Awesome

OnlineLearning

An implementation of online mini-batch learning for prediction in julia.

Learners

A Learner is fit by repeated calls to update!(l::Learner, x::DSMat{Float64}, y::Vector{Float64}) on mini-batches (x, y) of a dataset. Updating a learner incrementally optimizes some loss function. The loss function depends on the implementation of concrete subtypes of Learner. The actual optimization routine is implemented by an AbstractSGD object.

Values of the outcome are predicted with predict(l::Learner, x::DSMat{Float64}). The predict!(obj::Learner, pr::Vector{Float64}, x::DSMat{Float64}) method calculates predictions in place.
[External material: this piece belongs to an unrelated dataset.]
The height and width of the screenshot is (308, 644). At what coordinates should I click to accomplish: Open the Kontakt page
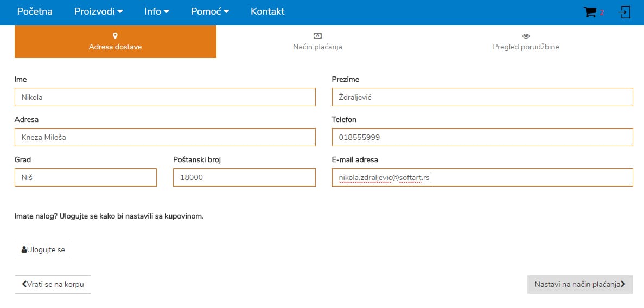[267, 11]
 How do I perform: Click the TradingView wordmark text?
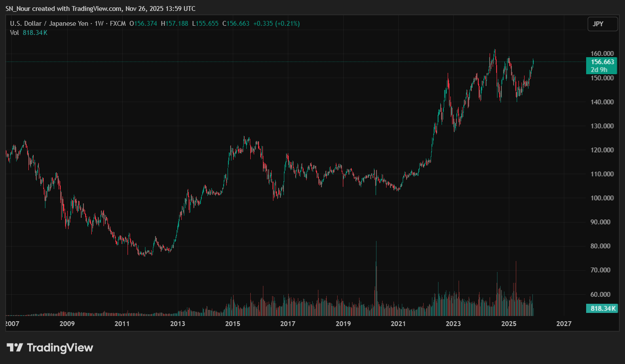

Features (x) can be either a dense or sparse matrix. (DSMat{T} is an alias for DenseMatrix{T} or SparseMatrixCSC{T, Ti <: Integer})

Available learners

GLMLearner(m::GLMModel, optimizer::AbstractSGD) - GLMs without regularization.
GLMNetLearner(m::GLMModel, optimizer::AbstractSGD, lambda1 = 0.0, lambda2 = 0.0) - GLMs with l_1 and l_2 regularization.
SVMLearner - support vector machine, not fully implemented

The type of GLM is specified by GLMModel. Choices are:

LinearModel() for least squares
LogisticModel() for logistic regression
QuantileModel(tau=0.5) for tau-quantile regression.

Optimization

All of the learners require an optimizer of some sort. Currently, stochastic gradient descent type methods are provided by the AbstractSGD type.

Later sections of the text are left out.